When I had both units colocated (stacked) in the corner I do not recall detecting the increase in lower end dBs. So, now I'm thinking of colocating (side by side) the units in the center of the stage, below the CC and measuring once again. Shouldn't be too painful as I've bulked up from my recent execise program. It's called the "Lift, Carry, and Drag Subwoofers" all over the HT.:laugh:


----------



## glaufman (Nov 25, 2007)

Do you have some dimensions for that room layout?


----------



## Wayne A. Pflughaupt (Apr 13, 2006)

kjlewie said:


> I decided to reverse the phase from 0 to 180. I was pleasantly surprised with the 10-20hz response at about 75dB. But, the phase adjustment also revealed a dip in response at 25dB that wasn't there before.


Don’t know what that is, but phase controls only have an effect when the mains and subs are both on. And then, typically only an octave or so above or below the crossover frequency. Unless you’re saying you reversed the phase on one of the subs?




kjlewie said:


> Yeah - the first graph is the one I'm moving forward with as it appears to only require an EQ to pull down that peak. I'm spinning my wheels a bit on how to increase the subwoofer output some but I do have an idea. onder:


 Are you saying your subs are maxed out? If so, you won’t be able to do any equalizing. Equalizing requires headroom.




> The asymmetrical position seems to have increased the lower end output by a few dBs. I'm curious if this is more the result of the box below the CC or the box in the corner?


If anything, the one in the corner.




> When I had both units colocated (stacked) in the corner I do not recall detecting the increase in lower end dBs.

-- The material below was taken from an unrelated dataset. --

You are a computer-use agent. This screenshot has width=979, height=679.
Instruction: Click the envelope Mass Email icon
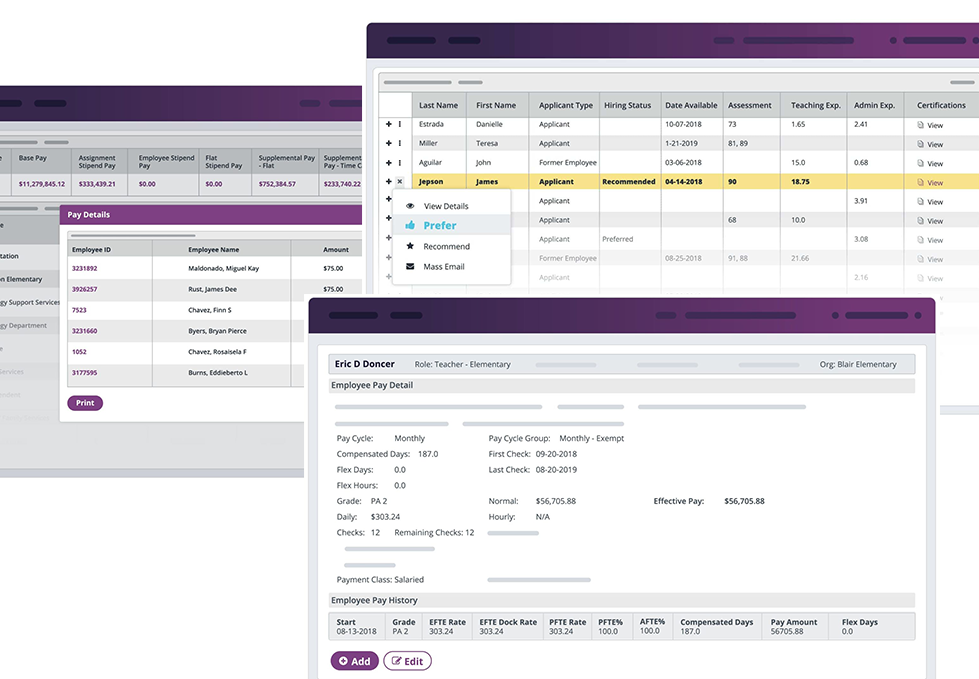[410, 267]
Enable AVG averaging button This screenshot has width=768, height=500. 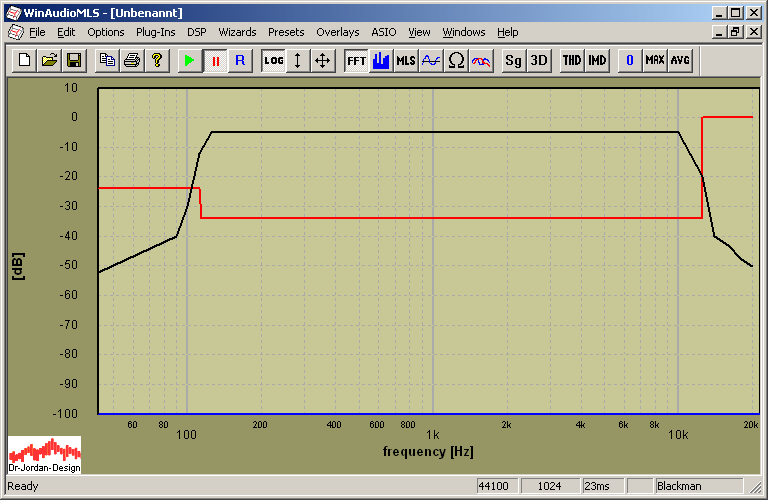(x=680, y=60)
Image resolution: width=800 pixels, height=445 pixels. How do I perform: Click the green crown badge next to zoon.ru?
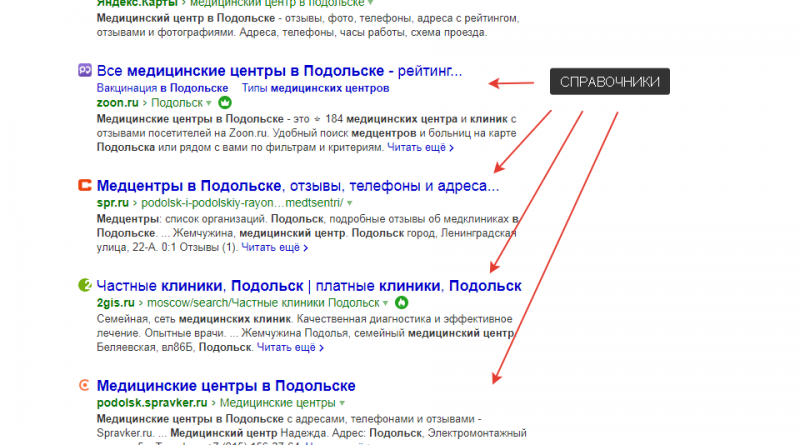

That was because of the Infinities...




> So, now I'm thinking of colocating (side by side) the units in the center of the stage, below the CC and measuring once again.


Since that 50 Hz peak doesn’t seem to be going anywhere, I’d try co-locating them in a corner. That would get you a 6 dB increase in output, since that seems to be a concern. I hate to see such severe equalization employed (looks like it’s going to require a cut of 15 dB or so), but apparently that’s just the way it is. Just keep in mind that cutting that peak that much, you’re going to have to increase your sub output by about that much to make up for the reduced volume levels. Hope you have enough headroom for that...




> Shouldn't be too painful as I've bulked up from my recent execise program. It's called the "Lift, Carry, and Drag Subwoofers" all over the HT.:laugh:


Don’t you have a dolly? 

Regards,
Wayne


----------



## Nuance (Nov 2, 2008)

As far as increasing output, I simply meant turn it up on the receiver/preamp. There should be a subwoofer level somewhere. Also, don't forget to find the clip limits of the input signal before EQing. You can read how to do that here (titled SETTING THE INPUT LEVELS ON THE BFD):

http://www.hometheatershack.com/forums/bfdguide/

_Posted via Mobile Device_


----------



## kjlewie (May 24, 2008)

glaufman - the room dimensions are:

7'10" ceilings with soffit all around
22' in length from front wall (not false wall) to rear wall
13'4" in width at the seating area
11' in width at the stage area
The SPL meter is about 12-13' from the P7S and at ear height for the first row - about 45"
The room is very well sealed when the doors are closed

Wayne - There is only one phase switch for both boxes. And, the mains were not on. The measurement results must be an anomaly as Nuance suggested.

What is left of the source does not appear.